Home 9 Automotive 9 Roadside Radar Expands Vision for Autonomous Vehicles

Roadside Radar Expands Vision for Autonomous Vehicles

by | Mar 10, 2026

Rice University researchers propose infrastructure-mounted sensors that help self-driving cars detect hazards beyond their onboard range.
Source: Jared Jones/Rice University.

 

Autonomous vehicles rely on sensors such as cameras, lidar, and radar to perceive the environment, but these onboard systems still struggle with blind spots and occlusions caused by buildings, parked vehicles, or poor visibility conditions. Researchers at Rice University are exploring a new approach that moves part of the sensing capability off the vehicle and onto the roadside. Their system, called EyeDAR, uses compact radar sensors mounted on infrastructure such as streetlights, traffic signals, or stop signs to improve situational awareness for self-driving cars.

EyeDAR is a low-power millimeter-wave radar device roughly the size of an orange. Positioned above the roadway, the sensor captures radar reflections from nearby traffic and objects that may not be visible to a vehicle’s onboard sensors. This external vantage point allows the system to detect vehicles, pedestrians, or obstacles hidden around corners or blocked by other cars. The sensor determines the direction of reflected signals and communicates this information to autonomous vehicles, effectively extending their perception range.

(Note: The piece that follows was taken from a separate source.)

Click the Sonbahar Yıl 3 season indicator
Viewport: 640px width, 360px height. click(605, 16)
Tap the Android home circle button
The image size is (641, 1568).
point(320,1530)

The concept addresses one of the persistent challenges of autonomous driving: incomplete situational awareness. Cameras and lidar can struggle in fog, heavy rain, or low-light conditions, while even onboard radar can miss objects when they are physically obstructed. By placing sensors on roadside infrastructure, engineers can capture signals that would otherwise be lost, providing vehicles with additional information about their surroundings.

The technology is designed to be inexpensive and easy to deploy across existing infrastructure. If widely implemented, networks of these sensors could create cooperative sensing environments where vehicles and roads share data. In such systems, intersections or busy urban corridors could supply real-time information to approaching vehicles, helping them anticipate hazards earlier.

Researchers believe that infrastructure-assisted sensing could significantly improve safety as autonomous vehicles become more common. By complementing the sensors built into cars with external radar “eyes,” future transportation systems may reduce blind spots and enable more reliable navigation in complex urban environments.